> [ROWS]:
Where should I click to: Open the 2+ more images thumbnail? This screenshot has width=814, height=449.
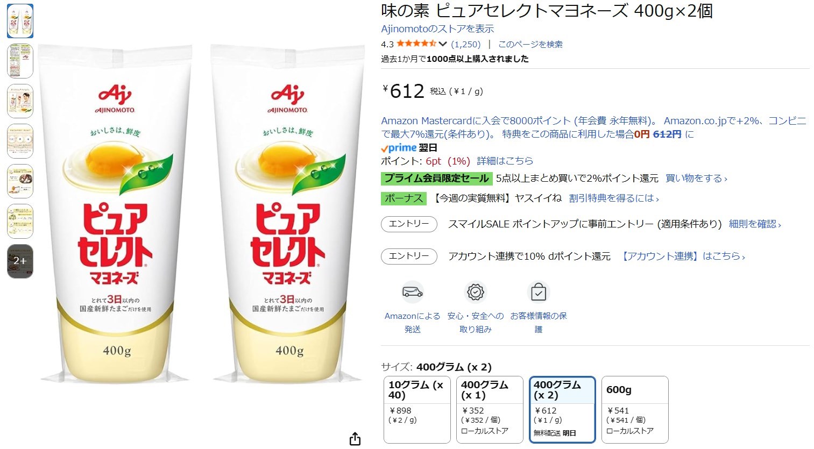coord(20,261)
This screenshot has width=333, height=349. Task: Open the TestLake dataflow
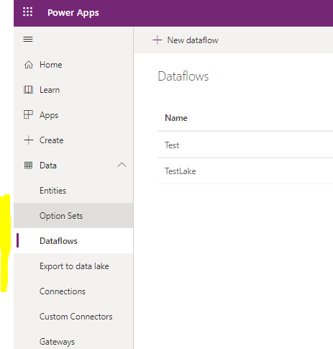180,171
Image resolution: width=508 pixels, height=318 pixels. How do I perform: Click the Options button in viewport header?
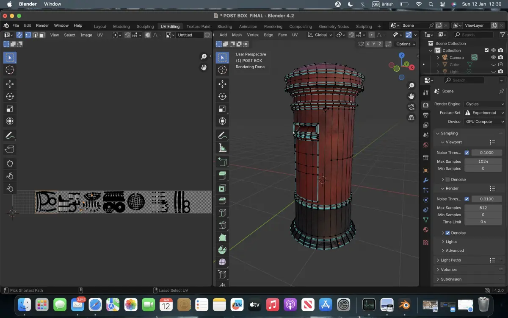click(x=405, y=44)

> [WHAT YOU NEED TO DO]: Convert the lines above into a Markdown table with the columns "No." and "Text", one numbered row per line, skipping blank lines. Leave the pictures out.

> [CORRECT RESPONSE]:
| No. | Text |
|---|---|
| 1 | Where should I click to: Open the 2+ more images thumbnail? This screenshot has width=814, height=449. |
| 2 | coord(20,261) |
| 3 | This screenshot has width=333, height=349. Task: Open the TestLake dataflow |
| 4 | 180,171 |
| 5 | Image resolution: width=508 pixels, height=318 pixels. How do I perform: Click the Options button in viewport header? |
| 6 | click(x=405, y=44) |